Design and validation of risk prediction model for hepatocellular carcinoma development after sustained virological response in patients with chronic hepatitis C

Objectives Hepatocellular carcinoma can develop after hepatitis C virus eradication. We developed a new hepatocellular carcinoma risk score (HCC-SVR score) based on independent predictors for chronic hepatitis C after sustained virological response. Methods Between 2003 and 2016, a total of 1193 patients with chronic hepatitis C who achieved sustained virological response through antiviral therapy were included (669 for training cohort and 524 for validation cohort).

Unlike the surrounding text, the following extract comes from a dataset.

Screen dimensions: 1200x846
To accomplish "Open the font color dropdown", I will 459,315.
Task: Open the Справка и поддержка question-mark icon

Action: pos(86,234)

The HCC-SVR score was developed using multivariate Cox proportional hazards regression modelling. Results Hepatocellular carcinoma (n = 19) occurred more frequently in older, male patients and was associated with liver cirrhosis; hypertension; diabetes; lower platelet count; higher alpha-fetoprotein, aspartate, and alanine aminotransferase; lower total cholesterol; and higher fibrosis-4 index (FIB-4) (all P < 0.05). FIB-4 (hazard ratio = 1.080), male gender (hazard ratio = 8.189), and higher alpha-fetoprotein (hazard ratio = 1.060) independently predicted hepatocellular carcinoma (all P < 0.05). HCC-SVR score successfully predicted hepatocellular carcinoma development risk [area under receiver operating characteristic curve (AUC) = 0.771, 0.857, and 0.911 at 2, 4, and 6 years, respectively]. The cumulative incidence rate of hepatocellular carcinoma differed significantly among groups stratified by HCC-SVR risk score (0–2 points, low; 3–7 points, intermediate; 8–9 points, high risk) (all P < 0.05 by log-rank test). HCC-SVR score was maintained in a validation cohort (n = 524) (AUC = 0.728 at 2 years, 0.737 at 4 years, and 0.809 at 6 years). Conclusion The HCC-SVR score enables risk stratification for hepatocellular carcinoma development at sustained virological response in patients with chronic hepatitis C.